Ryan Burton’s three-year old stepdaughter Callie was diagnosed with acute myeloid leukemia in September 2011.

“We were having a normal day on September 5 when Callie – who was spending the day with her dad – got some bruises on her nose from wearing sunglasses, which was very strange,” Ryan Burton – onetime bass player for the 1990s Montreal rock band I.C. Red – told me this week. “So that day they took her to the doctor who told us to take her to the hospital immediately. Not even half an hour later she was diagnosed with leukemia and we didn’t check out for about six months.”

While Callie would get eventually leave the Children’s Healthcare of Atlanta Egleston hospital, other children would not. As Burton points out, every cancer battle is significant but the tragedy is amplified when it happens to children, who often cannot understand their illness, treatment or mortality.

“I still write and record as a hobby, and in 2003 I wrote a song called Daddy’s Home and the beginning lyric goes, ‘Tell me why you cut your hair.’ That lyric stayed in my head when I saw all these bald little kids in the hospital fighting cancer. It turned into the first line of the our [new] song Sometimes You Gotta Fight.”

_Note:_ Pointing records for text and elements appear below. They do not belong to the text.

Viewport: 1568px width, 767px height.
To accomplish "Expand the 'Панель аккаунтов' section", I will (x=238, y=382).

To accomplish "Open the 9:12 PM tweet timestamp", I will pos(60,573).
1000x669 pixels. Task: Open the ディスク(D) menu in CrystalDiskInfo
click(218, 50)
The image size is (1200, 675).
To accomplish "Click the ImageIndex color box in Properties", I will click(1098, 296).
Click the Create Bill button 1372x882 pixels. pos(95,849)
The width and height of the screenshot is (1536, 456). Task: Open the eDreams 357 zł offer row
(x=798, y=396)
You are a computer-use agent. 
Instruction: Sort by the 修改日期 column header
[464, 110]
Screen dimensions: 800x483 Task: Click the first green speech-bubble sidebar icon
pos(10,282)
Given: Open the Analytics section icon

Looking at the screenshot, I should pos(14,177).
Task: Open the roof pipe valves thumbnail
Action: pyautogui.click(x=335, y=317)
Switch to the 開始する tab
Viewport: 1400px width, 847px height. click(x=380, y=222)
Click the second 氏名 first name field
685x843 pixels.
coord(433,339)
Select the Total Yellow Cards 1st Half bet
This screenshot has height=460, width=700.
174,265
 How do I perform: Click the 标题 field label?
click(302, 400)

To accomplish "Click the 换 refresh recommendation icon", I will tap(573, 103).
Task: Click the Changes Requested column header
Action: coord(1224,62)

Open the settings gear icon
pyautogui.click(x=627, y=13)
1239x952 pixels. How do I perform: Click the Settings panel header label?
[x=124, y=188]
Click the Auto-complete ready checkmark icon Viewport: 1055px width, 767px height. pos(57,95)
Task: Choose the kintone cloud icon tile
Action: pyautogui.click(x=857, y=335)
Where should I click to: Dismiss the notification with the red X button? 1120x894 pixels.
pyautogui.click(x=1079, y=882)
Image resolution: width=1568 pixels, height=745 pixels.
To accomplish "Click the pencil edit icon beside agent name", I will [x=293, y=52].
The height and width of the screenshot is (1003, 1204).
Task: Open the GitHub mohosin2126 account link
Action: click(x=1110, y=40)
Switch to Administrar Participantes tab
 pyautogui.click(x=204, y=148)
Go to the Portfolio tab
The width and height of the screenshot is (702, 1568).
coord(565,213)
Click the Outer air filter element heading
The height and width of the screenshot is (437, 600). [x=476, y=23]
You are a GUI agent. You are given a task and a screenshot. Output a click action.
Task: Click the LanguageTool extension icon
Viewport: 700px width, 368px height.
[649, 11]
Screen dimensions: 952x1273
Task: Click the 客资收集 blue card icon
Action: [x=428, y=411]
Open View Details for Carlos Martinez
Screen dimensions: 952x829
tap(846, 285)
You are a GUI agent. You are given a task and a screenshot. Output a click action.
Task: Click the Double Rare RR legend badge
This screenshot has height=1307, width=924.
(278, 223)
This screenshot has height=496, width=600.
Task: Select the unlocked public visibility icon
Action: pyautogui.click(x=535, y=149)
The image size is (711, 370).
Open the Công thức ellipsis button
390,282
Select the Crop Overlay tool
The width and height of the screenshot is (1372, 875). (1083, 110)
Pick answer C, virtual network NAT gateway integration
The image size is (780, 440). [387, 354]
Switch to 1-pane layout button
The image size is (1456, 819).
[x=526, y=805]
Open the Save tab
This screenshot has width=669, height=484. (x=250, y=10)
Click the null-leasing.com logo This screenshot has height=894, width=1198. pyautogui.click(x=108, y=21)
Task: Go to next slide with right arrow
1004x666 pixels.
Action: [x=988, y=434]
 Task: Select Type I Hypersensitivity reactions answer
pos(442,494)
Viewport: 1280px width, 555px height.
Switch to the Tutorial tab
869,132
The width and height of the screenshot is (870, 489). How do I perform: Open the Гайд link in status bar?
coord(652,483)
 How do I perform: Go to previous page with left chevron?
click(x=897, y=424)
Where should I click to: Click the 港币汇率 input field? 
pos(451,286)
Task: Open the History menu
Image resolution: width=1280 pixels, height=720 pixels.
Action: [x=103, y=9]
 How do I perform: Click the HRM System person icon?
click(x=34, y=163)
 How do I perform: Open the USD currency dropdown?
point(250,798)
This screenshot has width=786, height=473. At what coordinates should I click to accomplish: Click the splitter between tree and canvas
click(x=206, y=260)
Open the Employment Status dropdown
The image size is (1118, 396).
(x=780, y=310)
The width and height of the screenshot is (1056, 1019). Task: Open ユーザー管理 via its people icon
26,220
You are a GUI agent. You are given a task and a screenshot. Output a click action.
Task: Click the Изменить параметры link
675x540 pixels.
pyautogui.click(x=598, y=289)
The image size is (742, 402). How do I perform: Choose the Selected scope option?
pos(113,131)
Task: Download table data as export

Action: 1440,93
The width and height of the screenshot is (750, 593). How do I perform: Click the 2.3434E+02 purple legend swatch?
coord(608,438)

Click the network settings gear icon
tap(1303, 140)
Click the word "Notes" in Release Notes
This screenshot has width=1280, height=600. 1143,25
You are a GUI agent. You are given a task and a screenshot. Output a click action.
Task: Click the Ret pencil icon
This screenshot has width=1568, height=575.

Burton co-wrote the song (watch the video below) with his old I.C. Red bandmate, renowned Montreal musician Vann (a.k.a. Rob van Blokland) who also played guitar, sang lead vocals and produced the track in a Georgia recording studio this spring.

“He stayed with my family, stayed at my place, and we got up every morning and drove to the studio,” Burton says. “Within a day it was just like [being in our old band] 18 years ago! It was totally awesome. Vann is extremely talented and in my opinion is one of the greatest songwriters in the world.”

Everybody involved in the project – including Montreal publicist Leisa Lee – has done it for free, to raise cancer awareness and help find a cure.

“This project isn’t just about raising money, it’s also about the social media aspect of it. Everybody has many friends on Facebook, so if they all share the video on Facebook, we can raise awareness,” says Burton, pointing out the video (at press time) has almost 7,500 views.

Meanwhile, all money raised from downloading the song for 99¢ from digital music stores goes directly to CURE Childhood Cancer, a U.S. national non-profit organization headquartered in Atlanta and working internationally through a network of affiliates to cure childhood cancer.

As for Callie, Burton says, “You got us on a good week. We’ve very fortunate but the reality is she has about 5 years of monthly medical check-ups ahead of her. Hopefully she will stay in remission because there is no cure for cancer. She’s returned to school, growing her hair back, going about her day-to-day life. Everyday when I look at her she inspires me.”